Durante anos, a Inteligência Artificial (IA) foi proclamada como a força motriz por detrás de avanços sem precedentes na ciberdefesa. Hoje, porém, essa narrativa está perigosamente incompleta. A mesma tecnologia que permite identificar intrusões em tempo real, prever ameaças e automatizar respostas está, agora, ao serviço do lado oposto da barricada.
De acordo com a Check Point Research (CPR), unidade de investigação da multinacional israelita Check Point Software Technologies, está a emergir um novo paradigma de ciberameaças: o da IA ofensiva. E o cenário é preocupante.
A revolução começou com o WormGPT, uma espécie de primo sombrio do ChatGPT, desenhado com propósitos maliciosos. Seguiu-se o Xanthorox AI, lançado em 2025, que eleva o conceito ao extremo. Trata-se de um sistema modular, autónomo e que opera offline — uma decisão deliberada para evitar rastreamento. Alimentado por cinco modelos especializados, o Xanthorox é capaz de executar ataques complexos sem qualquer intervenção humana. A cibercriminalidade está, literalmente, a automatizar-se.
Estas ferramentas já não servem apenas para gerar texto. Elas constroem malware, montam esquemas de phishing com uma sofisticação linguística inatingível até recentemente, analisam vulnerabilidades e coordenam ataques em larga escala. “A IA já não é apenas uma ferramenta de defesa. É também uma das armas mais potentes nas mãos dos atacantes”, alerta Rui Duro, Country Manager da Check Point Software em Portugal.
Phishing: mais real, mais rápido, mais perigoso
Em 2024, mais de dois terços dos ataques de phishing registados a nível global utilizaram IA. A gramática incorreta e os erros de ortografia — durante muito tempo o calcanhar de Aquiles das tentativas de fraude — desapareceram. Os e-mails são agora personalizados ao detalhe, imitam estilos de comunicação corporativa e confundem até os olhos mais treinados.
Na Hungria, uma empresa perdeu 15,5 milhões de euros após uma fraude do tipo Business Email Compromise (BEC) com mensagens geradas por IA, que replicavam com precisão o tom e o vocabulário da liderança da organização. Este não é um caso isolado. É um sinal dos tempos.

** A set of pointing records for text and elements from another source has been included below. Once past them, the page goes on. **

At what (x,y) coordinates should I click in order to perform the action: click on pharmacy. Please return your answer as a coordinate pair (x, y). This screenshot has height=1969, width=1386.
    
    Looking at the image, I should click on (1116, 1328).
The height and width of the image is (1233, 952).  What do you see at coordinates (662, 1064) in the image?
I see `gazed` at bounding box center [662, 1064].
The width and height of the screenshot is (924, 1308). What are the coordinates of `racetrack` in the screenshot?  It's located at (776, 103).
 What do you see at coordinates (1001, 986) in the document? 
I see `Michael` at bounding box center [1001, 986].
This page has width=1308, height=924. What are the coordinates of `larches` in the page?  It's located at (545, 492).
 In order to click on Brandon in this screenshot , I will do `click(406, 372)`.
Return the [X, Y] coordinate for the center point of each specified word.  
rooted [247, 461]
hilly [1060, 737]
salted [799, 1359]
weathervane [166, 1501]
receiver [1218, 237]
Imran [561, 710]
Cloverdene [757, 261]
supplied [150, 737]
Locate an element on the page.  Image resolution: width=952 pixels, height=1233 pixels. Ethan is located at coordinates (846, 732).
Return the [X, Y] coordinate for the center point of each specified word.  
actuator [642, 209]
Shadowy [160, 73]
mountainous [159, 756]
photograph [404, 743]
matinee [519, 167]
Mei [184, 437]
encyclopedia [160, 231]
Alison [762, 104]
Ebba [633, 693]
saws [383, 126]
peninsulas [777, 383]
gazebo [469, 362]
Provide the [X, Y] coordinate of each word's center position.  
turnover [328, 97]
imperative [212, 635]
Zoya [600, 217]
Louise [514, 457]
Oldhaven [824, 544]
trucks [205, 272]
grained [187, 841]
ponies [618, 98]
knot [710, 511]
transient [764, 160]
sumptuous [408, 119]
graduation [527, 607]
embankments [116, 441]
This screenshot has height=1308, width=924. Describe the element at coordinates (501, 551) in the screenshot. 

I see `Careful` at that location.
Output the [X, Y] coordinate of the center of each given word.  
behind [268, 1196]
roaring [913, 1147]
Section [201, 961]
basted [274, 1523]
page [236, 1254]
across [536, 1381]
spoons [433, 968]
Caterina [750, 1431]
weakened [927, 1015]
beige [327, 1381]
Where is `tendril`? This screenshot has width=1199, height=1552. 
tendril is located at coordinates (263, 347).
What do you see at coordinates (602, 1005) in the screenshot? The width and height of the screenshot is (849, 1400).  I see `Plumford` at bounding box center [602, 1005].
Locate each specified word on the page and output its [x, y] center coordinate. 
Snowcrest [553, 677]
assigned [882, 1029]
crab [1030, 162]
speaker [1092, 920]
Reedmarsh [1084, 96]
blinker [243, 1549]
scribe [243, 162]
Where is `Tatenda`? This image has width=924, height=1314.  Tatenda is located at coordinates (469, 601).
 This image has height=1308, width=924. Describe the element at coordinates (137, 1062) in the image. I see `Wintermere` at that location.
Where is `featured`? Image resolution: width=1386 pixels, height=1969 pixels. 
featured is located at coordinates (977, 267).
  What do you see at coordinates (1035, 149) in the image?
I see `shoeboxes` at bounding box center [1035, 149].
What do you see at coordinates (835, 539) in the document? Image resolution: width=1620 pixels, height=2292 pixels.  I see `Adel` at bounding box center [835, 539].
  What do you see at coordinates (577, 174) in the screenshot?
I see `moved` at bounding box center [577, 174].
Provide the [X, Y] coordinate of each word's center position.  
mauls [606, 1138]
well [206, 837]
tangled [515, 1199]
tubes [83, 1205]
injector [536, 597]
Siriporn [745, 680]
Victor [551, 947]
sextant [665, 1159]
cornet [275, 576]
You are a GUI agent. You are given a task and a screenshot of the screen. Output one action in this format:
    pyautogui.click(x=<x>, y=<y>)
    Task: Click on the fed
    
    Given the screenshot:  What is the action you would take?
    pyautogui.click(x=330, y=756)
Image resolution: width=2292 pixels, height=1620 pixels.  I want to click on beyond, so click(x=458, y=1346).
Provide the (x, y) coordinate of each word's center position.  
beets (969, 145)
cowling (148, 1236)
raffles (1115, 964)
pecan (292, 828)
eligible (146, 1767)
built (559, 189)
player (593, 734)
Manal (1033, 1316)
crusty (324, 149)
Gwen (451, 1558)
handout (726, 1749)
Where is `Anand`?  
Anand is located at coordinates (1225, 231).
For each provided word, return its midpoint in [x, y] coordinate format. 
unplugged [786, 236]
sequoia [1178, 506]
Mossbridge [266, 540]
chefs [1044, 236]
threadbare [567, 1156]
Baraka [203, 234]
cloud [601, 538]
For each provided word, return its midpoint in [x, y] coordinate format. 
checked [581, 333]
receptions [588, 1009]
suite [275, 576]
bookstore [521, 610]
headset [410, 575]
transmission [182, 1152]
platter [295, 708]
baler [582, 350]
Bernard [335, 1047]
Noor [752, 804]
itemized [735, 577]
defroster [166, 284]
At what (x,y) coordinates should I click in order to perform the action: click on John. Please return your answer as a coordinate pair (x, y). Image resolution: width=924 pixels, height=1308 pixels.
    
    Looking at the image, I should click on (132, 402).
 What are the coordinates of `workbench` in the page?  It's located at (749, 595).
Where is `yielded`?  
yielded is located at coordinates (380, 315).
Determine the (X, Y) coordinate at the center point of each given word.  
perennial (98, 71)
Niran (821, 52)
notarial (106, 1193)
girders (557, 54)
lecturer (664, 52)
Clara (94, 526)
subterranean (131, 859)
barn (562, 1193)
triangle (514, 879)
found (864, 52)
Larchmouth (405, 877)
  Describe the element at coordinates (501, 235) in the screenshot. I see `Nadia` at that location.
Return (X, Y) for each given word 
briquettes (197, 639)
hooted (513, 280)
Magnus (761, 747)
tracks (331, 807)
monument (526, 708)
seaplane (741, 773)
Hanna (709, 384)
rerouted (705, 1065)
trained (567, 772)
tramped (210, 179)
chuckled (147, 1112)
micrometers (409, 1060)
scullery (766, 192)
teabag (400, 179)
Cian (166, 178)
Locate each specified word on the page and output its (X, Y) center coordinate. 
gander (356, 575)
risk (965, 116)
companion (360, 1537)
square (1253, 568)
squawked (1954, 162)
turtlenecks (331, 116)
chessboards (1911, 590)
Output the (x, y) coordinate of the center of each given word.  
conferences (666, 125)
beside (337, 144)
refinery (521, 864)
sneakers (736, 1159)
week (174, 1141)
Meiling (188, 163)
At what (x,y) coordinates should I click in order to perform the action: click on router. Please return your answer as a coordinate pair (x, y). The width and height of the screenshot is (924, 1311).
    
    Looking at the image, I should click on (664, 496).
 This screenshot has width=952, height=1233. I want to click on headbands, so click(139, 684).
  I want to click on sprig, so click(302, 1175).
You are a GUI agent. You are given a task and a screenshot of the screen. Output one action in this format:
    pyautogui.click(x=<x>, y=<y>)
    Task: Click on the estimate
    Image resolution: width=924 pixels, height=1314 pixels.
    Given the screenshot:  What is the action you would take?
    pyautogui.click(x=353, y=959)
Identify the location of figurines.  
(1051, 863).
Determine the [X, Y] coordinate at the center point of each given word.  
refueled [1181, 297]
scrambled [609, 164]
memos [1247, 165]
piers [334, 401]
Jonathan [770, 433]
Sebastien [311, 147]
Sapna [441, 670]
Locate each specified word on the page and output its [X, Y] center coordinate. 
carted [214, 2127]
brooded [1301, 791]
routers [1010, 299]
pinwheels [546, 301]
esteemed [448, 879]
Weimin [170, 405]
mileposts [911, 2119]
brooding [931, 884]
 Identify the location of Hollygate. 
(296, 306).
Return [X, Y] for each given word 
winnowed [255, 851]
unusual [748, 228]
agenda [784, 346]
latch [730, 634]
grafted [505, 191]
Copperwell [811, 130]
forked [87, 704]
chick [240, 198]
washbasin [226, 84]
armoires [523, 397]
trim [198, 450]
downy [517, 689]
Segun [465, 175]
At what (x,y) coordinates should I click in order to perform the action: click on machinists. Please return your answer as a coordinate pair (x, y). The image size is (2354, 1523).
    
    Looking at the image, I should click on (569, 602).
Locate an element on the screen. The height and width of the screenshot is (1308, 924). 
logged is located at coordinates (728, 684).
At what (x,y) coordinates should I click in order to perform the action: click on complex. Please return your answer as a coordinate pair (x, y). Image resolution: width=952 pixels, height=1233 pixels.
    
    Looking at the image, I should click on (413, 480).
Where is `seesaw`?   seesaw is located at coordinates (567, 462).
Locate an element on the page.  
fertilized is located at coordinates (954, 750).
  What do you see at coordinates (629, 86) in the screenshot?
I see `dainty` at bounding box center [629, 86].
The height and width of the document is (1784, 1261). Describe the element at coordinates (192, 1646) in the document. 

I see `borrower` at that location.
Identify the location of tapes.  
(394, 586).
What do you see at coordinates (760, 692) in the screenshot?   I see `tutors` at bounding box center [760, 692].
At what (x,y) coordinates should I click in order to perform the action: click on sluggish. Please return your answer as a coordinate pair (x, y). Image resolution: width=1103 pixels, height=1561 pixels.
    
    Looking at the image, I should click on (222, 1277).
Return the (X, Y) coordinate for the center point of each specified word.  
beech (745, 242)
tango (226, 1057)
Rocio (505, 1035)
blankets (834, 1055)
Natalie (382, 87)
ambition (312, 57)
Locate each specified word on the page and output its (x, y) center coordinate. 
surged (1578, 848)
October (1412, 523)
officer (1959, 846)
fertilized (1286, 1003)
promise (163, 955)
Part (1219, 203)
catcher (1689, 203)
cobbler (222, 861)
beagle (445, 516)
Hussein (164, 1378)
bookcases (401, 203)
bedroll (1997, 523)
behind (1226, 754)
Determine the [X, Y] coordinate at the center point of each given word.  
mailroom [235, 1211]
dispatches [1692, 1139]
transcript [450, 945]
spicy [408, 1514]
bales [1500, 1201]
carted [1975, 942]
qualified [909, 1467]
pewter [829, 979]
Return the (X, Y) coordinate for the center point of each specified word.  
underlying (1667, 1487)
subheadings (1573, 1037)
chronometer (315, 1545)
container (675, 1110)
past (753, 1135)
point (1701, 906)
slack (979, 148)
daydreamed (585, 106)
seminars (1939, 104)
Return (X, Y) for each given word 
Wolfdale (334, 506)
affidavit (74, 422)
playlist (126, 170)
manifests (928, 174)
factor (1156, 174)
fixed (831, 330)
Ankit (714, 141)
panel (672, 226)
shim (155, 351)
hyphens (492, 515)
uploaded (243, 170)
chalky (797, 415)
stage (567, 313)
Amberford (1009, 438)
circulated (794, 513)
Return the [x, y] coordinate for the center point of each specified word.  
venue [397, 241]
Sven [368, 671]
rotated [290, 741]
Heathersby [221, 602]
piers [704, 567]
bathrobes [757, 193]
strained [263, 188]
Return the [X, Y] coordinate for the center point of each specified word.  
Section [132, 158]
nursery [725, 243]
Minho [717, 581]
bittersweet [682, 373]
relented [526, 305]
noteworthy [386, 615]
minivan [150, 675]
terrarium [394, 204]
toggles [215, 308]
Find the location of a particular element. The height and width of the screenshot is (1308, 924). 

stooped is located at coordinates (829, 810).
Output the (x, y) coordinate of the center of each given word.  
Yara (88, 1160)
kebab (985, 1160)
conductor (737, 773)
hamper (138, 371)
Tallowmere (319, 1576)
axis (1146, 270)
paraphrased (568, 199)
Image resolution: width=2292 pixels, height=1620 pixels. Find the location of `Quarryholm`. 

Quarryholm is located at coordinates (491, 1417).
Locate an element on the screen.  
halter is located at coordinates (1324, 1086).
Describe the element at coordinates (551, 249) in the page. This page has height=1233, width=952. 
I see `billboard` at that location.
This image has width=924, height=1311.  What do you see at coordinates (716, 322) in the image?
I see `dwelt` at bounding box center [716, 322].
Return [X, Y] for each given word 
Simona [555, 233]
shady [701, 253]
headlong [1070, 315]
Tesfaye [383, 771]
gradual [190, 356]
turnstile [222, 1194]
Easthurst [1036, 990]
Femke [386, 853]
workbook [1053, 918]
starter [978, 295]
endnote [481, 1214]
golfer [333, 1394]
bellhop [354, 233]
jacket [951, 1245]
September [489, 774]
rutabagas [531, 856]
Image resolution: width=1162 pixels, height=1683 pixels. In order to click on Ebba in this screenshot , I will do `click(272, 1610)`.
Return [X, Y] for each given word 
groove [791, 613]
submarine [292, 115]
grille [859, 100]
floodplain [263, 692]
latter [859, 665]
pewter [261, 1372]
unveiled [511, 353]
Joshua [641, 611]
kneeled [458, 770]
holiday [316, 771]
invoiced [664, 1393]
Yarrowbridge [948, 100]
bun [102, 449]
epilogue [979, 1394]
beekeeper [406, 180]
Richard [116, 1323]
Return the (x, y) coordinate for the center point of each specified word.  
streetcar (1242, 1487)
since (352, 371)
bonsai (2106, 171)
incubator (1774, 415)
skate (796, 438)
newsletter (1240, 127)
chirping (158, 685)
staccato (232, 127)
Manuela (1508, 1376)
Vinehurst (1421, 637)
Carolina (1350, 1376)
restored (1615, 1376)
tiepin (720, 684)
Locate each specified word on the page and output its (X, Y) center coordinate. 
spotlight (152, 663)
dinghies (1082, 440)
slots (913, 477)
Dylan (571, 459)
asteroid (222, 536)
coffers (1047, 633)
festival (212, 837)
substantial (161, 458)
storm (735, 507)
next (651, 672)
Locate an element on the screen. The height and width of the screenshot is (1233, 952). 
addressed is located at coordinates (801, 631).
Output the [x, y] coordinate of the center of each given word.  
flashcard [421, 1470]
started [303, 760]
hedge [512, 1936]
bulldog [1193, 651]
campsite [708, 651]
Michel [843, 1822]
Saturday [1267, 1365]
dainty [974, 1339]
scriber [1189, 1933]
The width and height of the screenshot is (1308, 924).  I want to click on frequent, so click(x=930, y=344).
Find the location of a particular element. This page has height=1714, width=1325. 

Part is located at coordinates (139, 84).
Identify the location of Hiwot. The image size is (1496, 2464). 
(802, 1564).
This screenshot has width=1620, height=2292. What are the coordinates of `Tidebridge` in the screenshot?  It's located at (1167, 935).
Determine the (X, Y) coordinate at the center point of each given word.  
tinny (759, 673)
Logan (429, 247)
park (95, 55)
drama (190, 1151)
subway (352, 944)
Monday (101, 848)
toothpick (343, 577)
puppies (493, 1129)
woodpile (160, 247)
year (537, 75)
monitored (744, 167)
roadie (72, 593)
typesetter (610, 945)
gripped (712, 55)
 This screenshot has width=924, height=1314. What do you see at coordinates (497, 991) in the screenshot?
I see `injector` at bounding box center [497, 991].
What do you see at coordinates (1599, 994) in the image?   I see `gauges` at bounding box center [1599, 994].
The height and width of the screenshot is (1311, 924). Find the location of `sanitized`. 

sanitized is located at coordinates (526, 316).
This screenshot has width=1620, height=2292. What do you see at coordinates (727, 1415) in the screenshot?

Deepfakes: o rosto e a voz do engano
Mas os novos arsenais digitais não se limitam ao texto. Entrámos na era dos deepfakes — vídeos e áudios hiper-realistas gerados por IA que replicam vozes, rostos e gestos. O que antes exigia know-how técnico de alto nível, está hoje disponível em fóruns obscuros da dark web.
O impacto já é global. Nos Emirados Árabes Unidos, um gestor bancário foi enganado por uma chamada com voz clonada de um diretor, que resultou num roubo de 35 milhões de dólares. Em Hong Kong, um ataque com vídeo deepfake levou ao desvio de 25 milhões. No Reino Unido, uma tentativa envolveu imagens manipuladas, voz clonada e até uma falsa reunião no Microsoft Teams. Apesar de falhada, a operação revela um nível de planeamento que até há pouco tempo era reservado aos thrillers de espionagem.
IA preditiva: saber quando e onde atacar
A ofensiva não se limita à criação de conteúdo enganador. A IA está também a ser utilizada para ler comportamentos humanos. Plataformas avançadas como ChatGPT-4 ou Grok 3 conseguem analisar padrões de comunicação dentro das empresas, detetar vulnerabilidades e identificar o momento ideal para lançar um ataque.
Em 2024, na Índia, um banco de referência foi alvo de um ataque em que a IA replicou o estilo de escrita do CEO para obter acesso a dados sensíveis. O resultado? Um aumento de 175% nos ataques ao setor financeiro no país durante o primeiro semestre desse ano.
A guerra cibernética entrou numa nova fase. As fronteiras entre defensores e atacantes estão mais difusas, e os recursos ao dispor do cibercrime são mais acessíveis, rápidos e personalizados. Rui Duro resume o desafio: “A sofisticação e a velocidade com que estes ataques ocorrem exigem uma nova abordagem à cibersegurança, uma que combine inteligência artificial com vigilância constante, formação humana e respostas integradas.”
Para apoiar as organizações nesta transição, a Check Point lançou o eBook “AI & Speed in Cyber”, com uma análise aprofundada sobre as implicações da IA na segurança digital. Um esforço não apenas de alerta, mas também de capacitação — porque neste novo tabuleiro, o conhecimento continua a ser a melhor defesa.